How Americans view God
Americans have vastly different conceptions of the role that God plays in their lives, Baylor University sociologists Paul Froese and Christopher Bader write in their book “America’s Four Gods.” But there is a powerful force for civility at the core of nearly all Americans’ faith life: love.
March 1, 2011 | Editor’s note: This article originally appeared as an Ahead of the Trend column on the Association of Religion Data Archives' website.
Janet awoke in a hospital room after her second suicide attempt to the sense that “God was finally with me that night.” She entered a drug recovery program and became a nurse to care for others.
Jeremy’s moment of divine grace occurred during a long prison term, when in singing an old hymn he experienced God accepting his heartfelt remorse for his sins. It is God still, he believes, who is keeping him on the road toward redemption.
Many popular commentators try to box religious Americans into simple groups of polar opposites. But the stories of people like Janet and Jeremy and the great majority of other religious Americans just don’t fit.
Their experiences of God shape their lives in more powerful ways than terms such as liberal and conservative, or even Protestant and Jew, two prominent sociologists maintain in a new book.
In “America’s Four Gods: What We Say About God & What That Says About Us,” Baylor University scholars Paul Froese and Christopher Bader find that how people view God is one of the strongest predictors of a range of social and moral attitudes.
The good news, Froese and Bader report, is that for all the attention paid to the radical few who would burn Qurans or disrupt funerals with anti-gay hatred, there is a powerful force for civility at the core of nearly all Americans’ faith life: love, sweet love.
Taking data from the Baylor Religion Survey, other national studies and interviews with people such as Janet and Jeremy, Froese and Bader point out that Americans almost universally view God as a loving parent. The desire to emulate God’s love moderates religious disagreements among the great majority of Americans.
“Love is maybe the commonality that can help perpetuate civil society,” Froese said.
America’s ideas of God
Ninety-five percent of Americans believe in God. But they have vastly different conceptions of the divine and the role God plays in their daily lives.
Froese and Bader divide these images into four basic concepts:
- The Authoritative God: God is like a literal father, both engaged as a positive force in the world and a judge of the behaviors of humankind. Suffering can be the result of social and individual sins.
- The Benevolent God: God is mainly a force for good in the world, a being who answers the prayers of individuals and comforts the suffering.

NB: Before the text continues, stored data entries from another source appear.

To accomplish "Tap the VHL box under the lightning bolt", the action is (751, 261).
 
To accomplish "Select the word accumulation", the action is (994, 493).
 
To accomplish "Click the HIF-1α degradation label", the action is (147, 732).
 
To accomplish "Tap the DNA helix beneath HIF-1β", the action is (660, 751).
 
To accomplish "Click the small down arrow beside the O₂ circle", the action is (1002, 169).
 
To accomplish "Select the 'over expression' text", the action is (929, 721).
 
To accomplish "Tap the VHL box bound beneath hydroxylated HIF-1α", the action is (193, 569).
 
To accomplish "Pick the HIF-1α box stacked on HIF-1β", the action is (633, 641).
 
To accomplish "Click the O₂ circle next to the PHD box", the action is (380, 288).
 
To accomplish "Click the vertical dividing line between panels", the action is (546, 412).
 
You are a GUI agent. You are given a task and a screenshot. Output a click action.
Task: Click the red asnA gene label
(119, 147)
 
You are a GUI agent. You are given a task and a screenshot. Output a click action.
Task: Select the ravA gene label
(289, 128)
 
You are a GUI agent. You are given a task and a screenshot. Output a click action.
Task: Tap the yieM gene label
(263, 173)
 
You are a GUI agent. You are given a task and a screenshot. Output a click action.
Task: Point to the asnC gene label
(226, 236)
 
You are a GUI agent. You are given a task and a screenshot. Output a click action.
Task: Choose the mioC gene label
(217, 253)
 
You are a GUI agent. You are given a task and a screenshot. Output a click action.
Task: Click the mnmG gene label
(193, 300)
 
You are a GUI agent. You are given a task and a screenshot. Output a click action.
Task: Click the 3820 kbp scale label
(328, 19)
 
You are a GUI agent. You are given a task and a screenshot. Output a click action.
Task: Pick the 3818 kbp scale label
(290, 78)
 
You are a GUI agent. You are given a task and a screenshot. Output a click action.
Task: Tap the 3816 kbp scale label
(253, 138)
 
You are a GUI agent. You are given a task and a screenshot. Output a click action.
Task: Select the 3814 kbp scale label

- The Critical God: God is less likely to be concerned with moments in the lives of individuals, but will mete out judgments in the next life. This is a popular image among the poor and oppressed, the authors state.
- The Distant God: God is a cosmic force that sets the laws of nature in motion, but does not get involved in day-to-day events or movements.
Find out a person’s image of God, Froese and Bader said, and you can tell far more about that person than knowing the individual’s religious group or the house of worship he or she attends.
So a Catholic or an Episcopalian who believes in an authoritative God would be much more likely to oppose legal abortion and believe that the success of the United States is part of God’s plan than an evangelical who believes in a critical God.
At the same time, a Jewish person or United Methodist who believes in a benevolent God would be more likely to say government should have greater powers to combat terrorism or that creationism should be taught in schools than a Southern Baptist who believes in a distant God.
In separating people based on their images of God, Froese and Bader found that significant numbers of people in all denominations could be found in each of the groups. Catholics and mainline Protestants were just about equally divided among the four categories.
“Our image of God is never simply a reflection of the beliefs of our religious community,” Froese and Bader write. “The traditional method of classifying people as Catholics or Baptists or Jews tells us little of consequence about what they believe.”
Forget about Glenn Beck and Richard Dawkins.
Froese and Bader bring an academic’s appreciation of complexity to debates often cast in black-and-white dichotomies, finding substantial areas of consensus among the real differences on moral and public policy issues.
“We hope this ends up being a way people can further understand each other,” said Bader, who is also associate director of the Association of Religion Data Archives. “A lot of our labels don’t really work.”